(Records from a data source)
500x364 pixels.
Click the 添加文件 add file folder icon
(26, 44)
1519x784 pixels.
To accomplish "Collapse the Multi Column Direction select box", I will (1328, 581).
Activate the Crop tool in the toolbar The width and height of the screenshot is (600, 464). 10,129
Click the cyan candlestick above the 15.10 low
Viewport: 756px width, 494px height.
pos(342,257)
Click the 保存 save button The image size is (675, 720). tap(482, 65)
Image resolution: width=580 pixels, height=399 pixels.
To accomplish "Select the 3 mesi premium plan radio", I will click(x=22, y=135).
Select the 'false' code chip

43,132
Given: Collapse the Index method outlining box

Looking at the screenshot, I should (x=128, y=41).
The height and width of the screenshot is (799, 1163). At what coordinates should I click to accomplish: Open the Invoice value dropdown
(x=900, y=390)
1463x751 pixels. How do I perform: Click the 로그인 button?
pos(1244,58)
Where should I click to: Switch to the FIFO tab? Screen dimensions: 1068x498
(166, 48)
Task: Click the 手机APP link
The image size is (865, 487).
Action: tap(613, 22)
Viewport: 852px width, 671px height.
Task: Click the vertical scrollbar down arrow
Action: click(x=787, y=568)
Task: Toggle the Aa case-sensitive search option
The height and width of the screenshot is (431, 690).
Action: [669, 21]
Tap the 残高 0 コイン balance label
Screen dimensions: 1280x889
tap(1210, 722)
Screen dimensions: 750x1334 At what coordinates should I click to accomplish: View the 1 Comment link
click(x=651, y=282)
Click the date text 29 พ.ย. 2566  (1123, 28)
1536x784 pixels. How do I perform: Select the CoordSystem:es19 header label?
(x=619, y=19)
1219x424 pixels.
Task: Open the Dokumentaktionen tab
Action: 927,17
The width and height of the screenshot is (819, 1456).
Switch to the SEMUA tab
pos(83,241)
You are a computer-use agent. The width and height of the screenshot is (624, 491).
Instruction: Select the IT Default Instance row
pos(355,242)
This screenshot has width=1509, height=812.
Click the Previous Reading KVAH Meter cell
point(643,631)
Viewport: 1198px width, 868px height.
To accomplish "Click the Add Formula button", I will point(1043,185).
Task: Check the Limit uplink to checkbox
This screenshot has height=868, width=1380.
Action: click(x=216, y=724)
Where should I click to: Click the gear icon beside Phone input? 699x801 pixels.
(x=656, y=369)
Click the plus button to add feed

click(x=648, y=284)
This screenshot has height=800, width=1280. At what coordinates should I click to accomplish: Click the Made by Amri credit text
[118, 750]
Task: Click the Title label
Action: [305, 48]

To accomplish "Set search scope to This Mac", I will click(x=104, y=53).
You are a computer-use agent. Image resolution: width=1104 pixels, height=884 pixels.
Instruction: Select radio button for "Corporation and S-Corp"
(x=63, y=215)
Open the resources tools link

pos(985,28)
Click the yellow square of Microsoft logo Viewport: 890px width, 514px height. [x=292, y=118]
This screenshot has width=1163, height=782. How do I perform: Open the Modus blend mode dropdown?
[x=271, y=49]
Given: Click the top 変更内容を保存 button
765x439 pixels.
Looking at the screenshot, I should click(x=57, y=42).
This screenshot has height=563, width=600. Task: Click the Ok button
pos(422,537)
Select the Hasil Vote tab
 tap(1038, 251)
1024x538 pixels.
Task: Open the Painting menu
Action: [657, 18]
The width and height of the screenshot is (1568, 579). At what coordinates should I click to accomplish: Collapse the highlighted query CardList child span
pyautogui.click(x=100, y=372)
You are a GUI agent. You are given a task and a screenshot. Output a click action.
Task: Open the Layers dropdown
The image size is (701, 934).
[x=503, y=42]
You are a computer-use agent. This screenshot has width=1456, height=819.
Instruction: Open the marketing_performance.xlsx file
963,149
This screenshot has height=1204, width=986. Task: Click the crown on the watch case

• Exercise goal: If a line in the data contains the string "will", copy it.

• Exercise solution:
To accomplish "Collapse the Multi Column Direction select box", I will (1328, 581).
To accomplish "Select the 3 mesi premium plan radio", I will click(x=22, y=135).
To accomplish "Click the Add Formula button", I will point(1043,185).
To accomplish "Set search scope to This Mac", I will click(x=104, y=53).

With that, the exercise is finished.